The other two stories were interesting too. It seems crazy to us that doctors in the past didn't wash their hands and indeed went straight from an autopsy to an internal examination of a woman in labour, but this is what happened, and boy did they fight against hand washing! The dystopian story was probably the weakest - there was too much in the way of telling rather than showing, and I wanted to know why pregnancy and parenting had come to be seen as so disgusting. I did like all of the little links between the three stories, as this reminded me a bit of Cloud Atlas, one of my favourite books.

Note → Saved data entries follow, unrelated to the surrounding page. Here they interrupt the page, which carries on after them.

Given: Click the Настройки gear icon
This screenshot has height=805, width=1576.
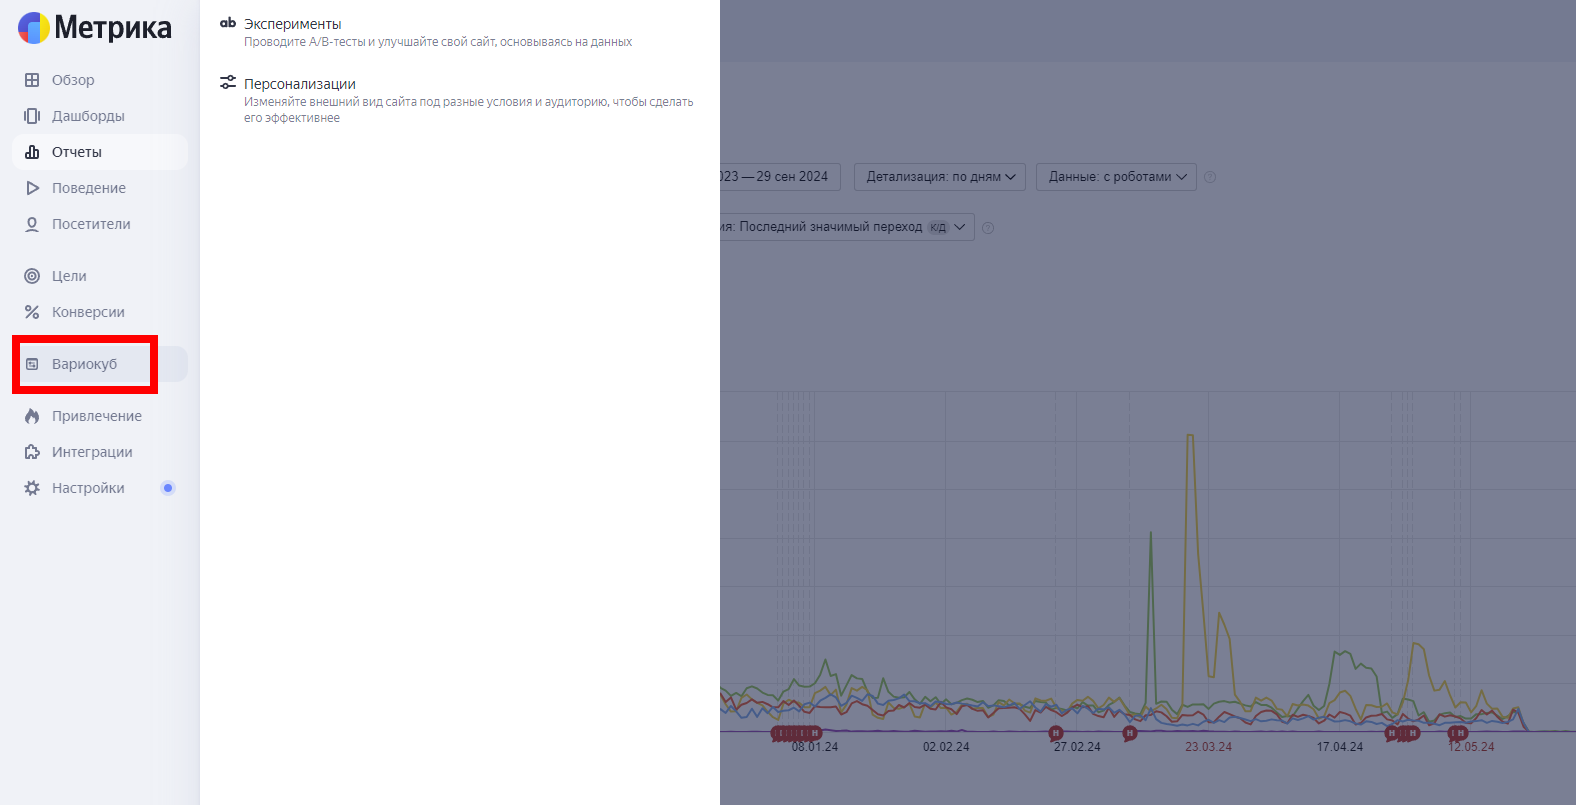Looking at the screenshot, I should pyautogui.click(x=32, y=488).
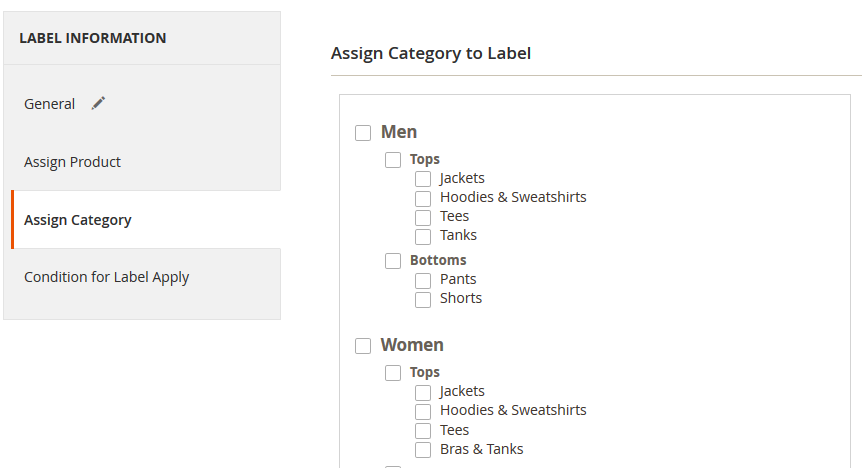
Task: Tick the Tops checkbox under Men
Action: (x=393, y=160)
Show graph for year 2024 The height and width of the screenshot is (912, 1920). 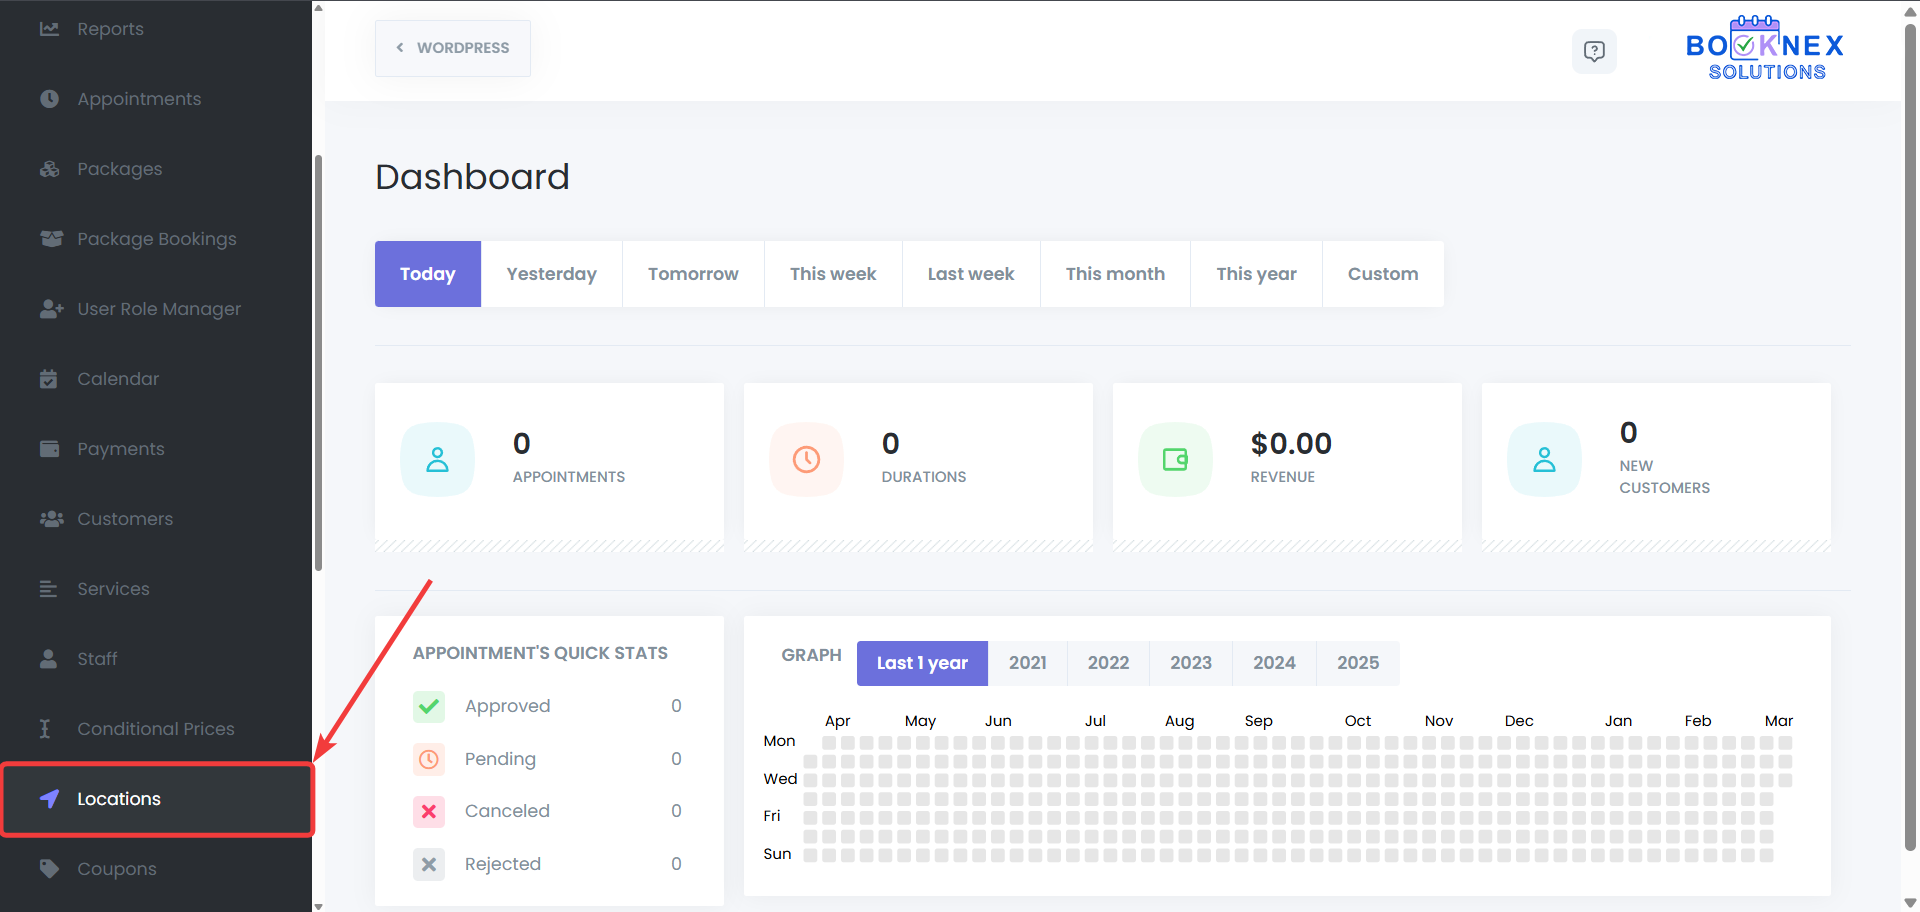click(1274, 663)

The main flaw that The Birth of Love had was pacing. All of the stories were slow paced, particularly the Dr Semmelweiss strand, and this made reading the book tedious at times. It really would have benefited from a good edit, as quite a bit could have been cut out to leave a more fast paced and coherent novel. I can imagine some readers will be put off by the slow pace of the novel.
On the whole, I really enjoyed The Birth of Love, mainly for Birgid's story. Childbirth and pregnancy features in a lot of books, films and popular culture, but rarely is it dealt with honestly. My high rating of the novel is largely due to this.